The healer told Giles-Vernick the flower was ngwago, used to protect women from gorillas that would carry them off into the forest and rape them.
Soon after, Giles-Vernick was struck by how many gorilla stories she encountered on a regular basis. Even the language of the area carries an echo of the theme, she says. The root language of the region is called Wag and derivatives of that word form the word for chimpanzee, wago, as well as the word wagi, which means "to bother or menace."
She encountered so many references and stories that she finally began an official academic review of the written and oral histories of these stories.
So, are the abduction stories real?
"It's a difficult thing to say," Giles-Vernick says. "People believe it and it's certainly a possibility, but it's very difficult to distinguish between what people believe to be real and what actually is real. And as an ethnographic historian, I don't make those distinctions. What I would rather do is ask questions about why it is that people would believe this."
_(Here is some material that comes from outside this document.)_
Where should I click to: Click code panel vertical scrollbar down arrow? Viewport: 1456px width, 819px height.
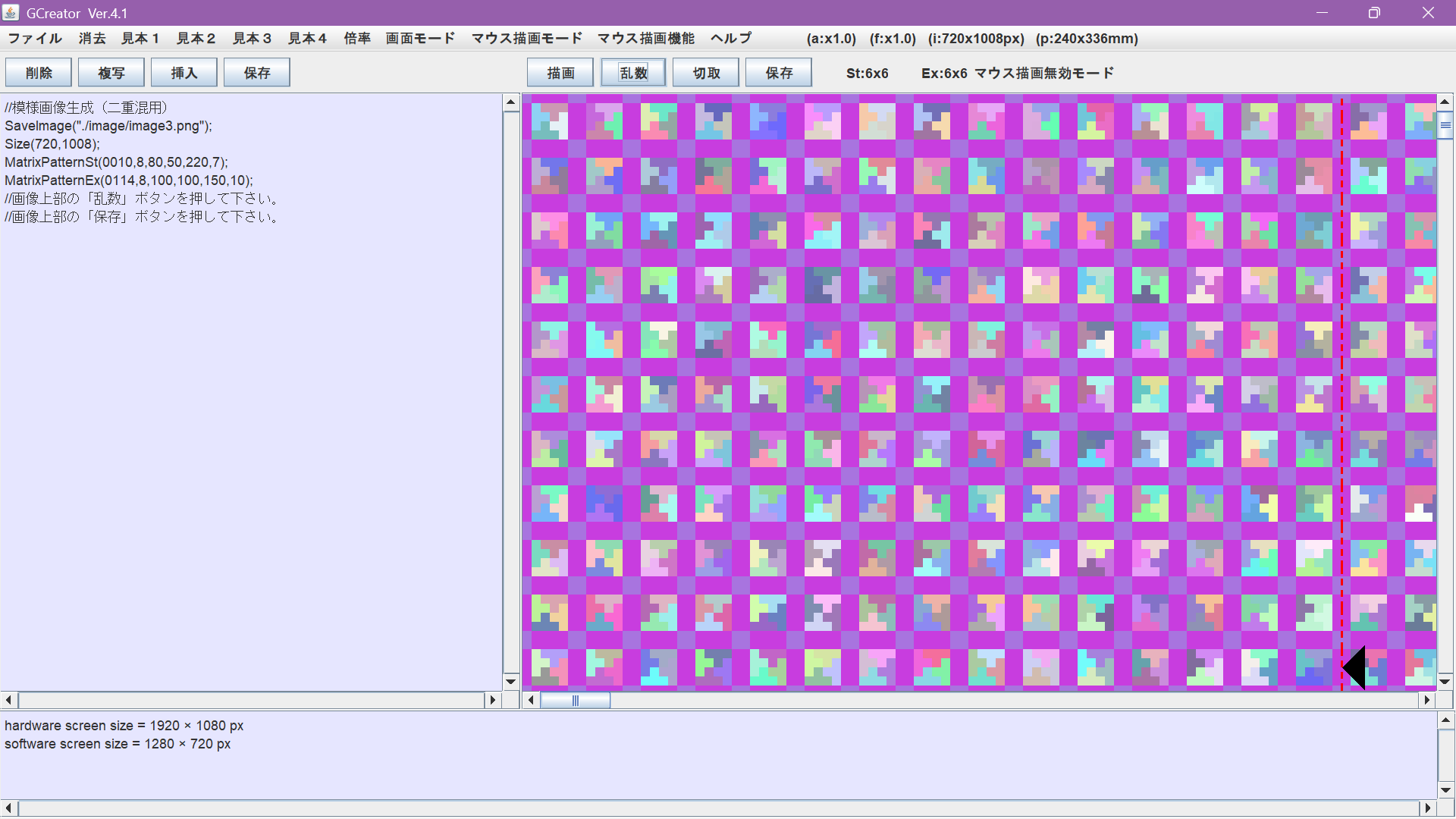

The "why" in this case, she says, may be that the stories provide the storytellers with a "flexible framework" to explore issues such as "conflicts over forest resources and wealth, racial and ethnic relations, what it means to be a human being, and what it means to die."
As to the latest cinematic retelling of the King Kong story, Giles-Vernick says the filmmakers betrayed the legacy of those first tellers of gorilla tales by portraying the natives of Kong's fictional island home in gross racial stereotypes. The film's natives are "hideous, bloodthirsty people who had bones in their faces and who sacrificed blond women to King Kong," she says.
Despite the emphatic "thumbs-down" to the new film, Giles-Vernick predicts gorilla stories will continue to intrigue people from all over the world for many years to come.
"People find gorillas fascinating and compelling because they are animals but they are not animals," she says. "People find the behaviors that gorillas display reminiscent of human beings and simultaneously different."